Second, Melendez’s and Redding’s contracts mandated that since they were promoted from within the department, their pensions would be governed by the same provisions as in the union contract. The final step in creating what Smuts called the was the Board of Aldermen’s drastic increase in the police chief’s salary in 2008, which was intended to lure candidates from across the country.

The city’s actuary predicted that the rank-plus-one formula would have negligible costs, but Smuts said Melendez, for example, spent time that other officers were earning overtime pay in the military as a reservist. That meant his total non-salary earnings over his three decades at the police department were lower than average. Because his four highest-earning years averaged to $94,000, lower than his assistant chief salary of $105,000, he qualified for the rank-plus-one pension formula.

As a result, Melendez is receiving 83 percent of the $150,000 that Police Chief Frank Limon makes a year. Without the rank-plus-one provision, he would be receiving 83 percent of $105,000, the assistant chief salary. Redding, who retired in June, got a generous pension package in a similar way.

The city will not fill the police department’s two assistant police chief vacancies until the formula is eliminated, Smuts said.

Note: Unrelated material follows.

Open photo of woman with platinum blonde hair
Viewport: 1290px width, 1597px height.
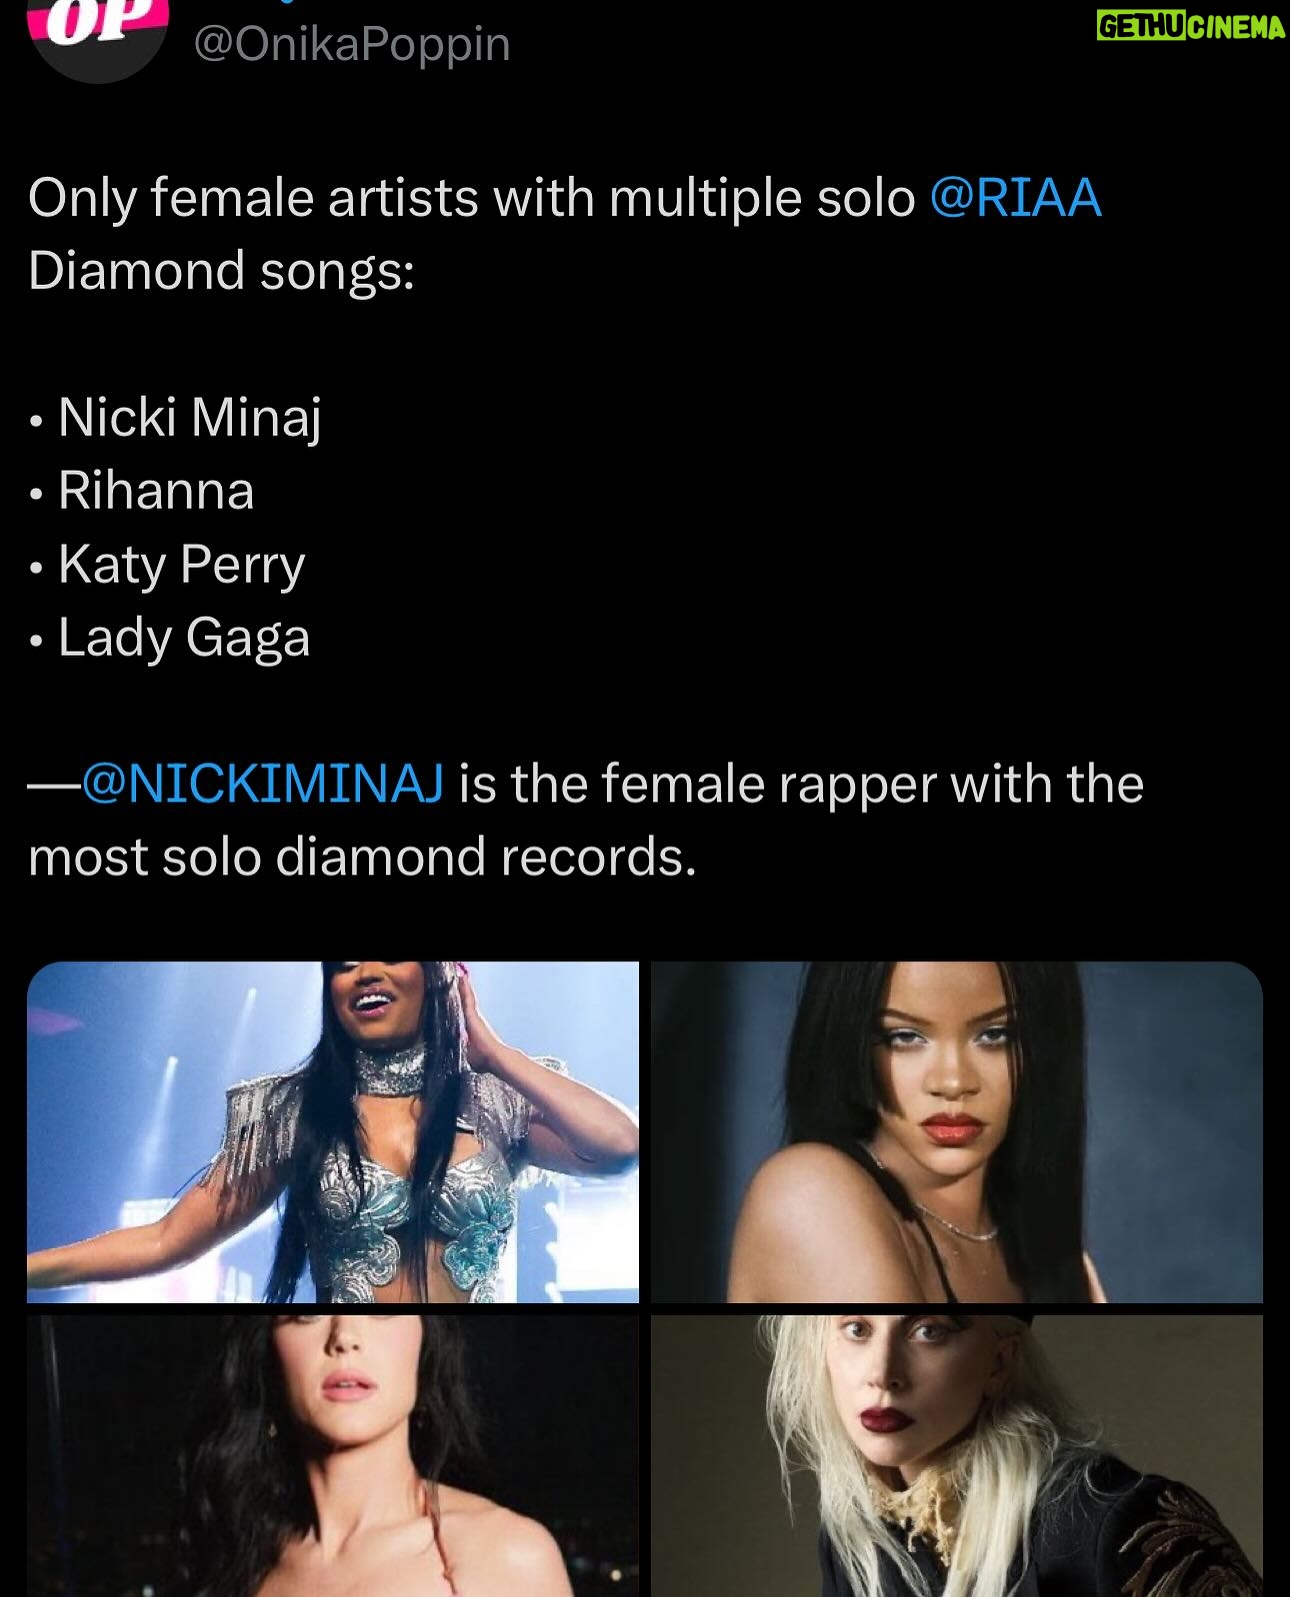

Ward 29 Alderman and President of the Board of Aldermen Carl Goldfield said he expects the proposal to eliminate the rank-plus-one formula will easily pass the Board of Aldermen next Tuesday.

“It’s just common sense,” Goldfield said. “[These two pensions] were a totally unintended result—they just fell through the cracks.”

While the rank-plus-one provision has proved costly to the city this year, it is only a small of the broader fiscal problem the city must address, DeStefano said. To his knowledge, DeStefano said the rank-plus-one provision has affected only two officials in the past year: Melendez, who received a $37,350 boost to his annual pension from the formula, and Redding, who received a $35,000 boost when she retired last June.

DeStefano said these pension changes must complement an overhaul of the city’s pension packages for unionized employees, which are expected to run out of money by 2030 under current funding levels. In his 18th State of the City address last Tuesday, DeStefano said the main drivers of the city’s budget gap, which is expected to exceed $200 million in the next four years, are city employee healthcare and pension benefits.

“The city’s pension provisions need to be reset for both unionized and non-unionized workers—they’ve become unsustainable,” DeStefano said.

Despite DeStefano’s public vow to the contrary, the city’s executive management employees, which include 39 non-unionized upper-level workers in City Hall, received longevity bonuses in late January. DeStefano said the payments were the result of an oversight: he initially thought he could simply suspend the bonuses unilaterally, only to find out that he needed the Board of Aldermen’s approval to do so. He found out too late, and was not able to get their approval before the checks went out, he said.

The highest longevity bonuses were $4,469 each to Budget Director Lawrence Rusconi, Controller Mark Pietrosimone, and Fire Chief Michael Grant. In total, the city paid out just over $90,000 to the 39 executive management employees.

Ward 7 Alderwoman Frances “Bitsie” Clark, the vice-chair of the Finance Committee, said she hopes those 39 employees give back at least some of what they were given.

“Maybe individual people deserve what they’ve been given, but it’s not about that,” Clark said. “It’s about what you’re willing to share, what you’re willing to step up and do.”

Clark added that she believes many of the city employees who have been most vocally opposed to changes to their pension plans also do not live in the city and thus do not need to worry that their taxes will increase to sustain those plans.

For his part, Pietrosimone, who lives in New Haven, said he gives back $2600 to the city every year to compensate for his lunch expenses. Rusconi and Grant could not be reached for comment.

The next meeting of the full Board of Aldermen is Feb. 22.